Tuesday, March 24, 2009

Dummy

Ward L. Churchill in court Monday in Denver. He took a stack of books to the stand to back his research on American Indians.




A former professor who has accused the University of Colorado of firing him because of a controversial essay he wrote about the Sept. 11 attacks took the stand Monday in his lawsuit against the university and offered a defense of those remarks.

Carrying a stack of books to the witness box, his long hair pulled back in a ponytail, the former professor, Ward L. Churchill, told a packed courtroom about the essay, in which he described office workers killed in the World Trade Center attacks as “little Eichmanns.”

Eichmann was a mass murder who participated in genocide. To call a financier or an office clerk an Eichmann is ridiculous, aside from being incredibly insensitive, stupid and cruel -- as well as inaccurate.

Mr. Churchill said that he was not in favor of terrorism in any organized form and that he understood his comments could be hurtful to the families of those who died on Sept. 11. But he testified that they were meant as a call for the United States to take more responsibility for how it treated others around the world.

A rather twisted way of making a point, however valid.

“If you make a practice of killing other people’s babies for personal gain,” Mr. Churchill said, “they will eventually give you a taste of the same thing.”

Utterly absurd.

Mr. Churchill was dismissed by the university in July 2007 on grounds that he had plagiarized and falsified parts of his research on the persecution of American Indians. But he has always claimed he was punished because of the essay.

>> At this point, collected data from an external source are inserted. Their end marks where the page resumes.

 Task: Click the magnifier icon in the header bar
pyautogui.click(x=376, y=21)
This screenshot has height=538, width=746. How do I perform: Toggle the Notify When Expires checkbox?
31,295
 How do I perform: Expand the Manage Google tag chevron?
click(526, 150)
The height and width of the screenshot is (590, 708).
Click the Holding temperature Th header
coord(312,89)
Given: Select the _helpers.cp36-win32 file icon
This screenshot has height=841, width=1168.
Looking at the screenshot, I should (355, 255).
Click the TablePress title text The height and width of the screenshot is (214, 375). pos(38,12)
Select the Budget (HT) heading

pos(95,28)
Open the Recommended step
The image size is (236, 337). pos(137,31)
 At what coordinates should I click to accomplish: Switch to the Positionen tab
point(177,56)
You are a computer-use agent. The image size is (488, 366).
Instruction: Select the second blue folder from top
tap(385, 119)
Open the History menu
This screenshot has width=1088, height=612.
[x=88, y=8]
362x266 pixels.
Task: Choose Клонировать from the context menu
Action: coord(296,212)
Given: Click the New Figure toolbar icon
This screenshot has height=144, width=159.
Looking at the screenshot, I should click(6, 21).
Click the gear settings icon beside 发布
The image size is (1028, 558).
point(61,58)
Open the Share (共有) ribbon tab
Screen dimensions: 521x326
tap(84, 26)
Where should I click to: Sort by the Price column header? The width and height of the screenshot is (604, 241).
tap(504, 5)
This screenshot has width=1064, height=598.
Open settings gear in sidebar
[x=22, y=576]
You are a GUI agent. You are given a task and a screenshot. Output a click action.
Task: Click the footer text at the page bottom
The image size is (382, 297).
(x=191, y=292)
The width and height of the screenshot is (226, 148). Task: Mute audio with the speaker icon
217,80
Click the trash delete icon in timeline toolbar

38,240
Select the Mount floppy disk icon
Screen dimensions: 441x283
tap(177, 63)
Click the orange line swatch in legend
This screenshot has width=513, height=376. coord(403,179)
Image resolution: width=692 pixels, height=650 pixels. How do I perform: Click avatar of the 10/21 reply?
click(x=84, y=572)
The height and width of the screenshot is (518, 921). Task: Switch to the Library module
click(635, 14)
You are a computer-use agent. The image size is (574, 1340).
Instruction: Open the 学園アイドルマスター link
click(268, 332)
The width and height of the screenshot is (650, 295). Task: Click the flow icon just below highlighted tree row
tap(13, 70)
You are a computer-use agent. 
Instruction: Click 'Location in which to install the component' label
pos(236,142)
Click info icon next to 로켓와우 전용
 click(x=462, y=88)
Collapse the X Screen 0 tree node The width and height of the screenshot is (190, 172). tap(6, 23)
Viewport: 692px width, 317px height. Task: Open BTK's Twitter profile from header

Mr. Churchill said the basis for his theory was enshrined in Indian oral tradition, but lawyers for the University of Colorado said neither that tradition nor scholarly texts made any such claim.

“I had information I could have cited, but I didn’t expect it to be necessary because I thought it was common knowledge that the Army had deliberately infected Indians with smallpox on the Upper Missouri River,” Mr. Churchill testified. “It required no fabrication. The stories were already there.”

Huh? Could have, didn't expect, I thought? Putz.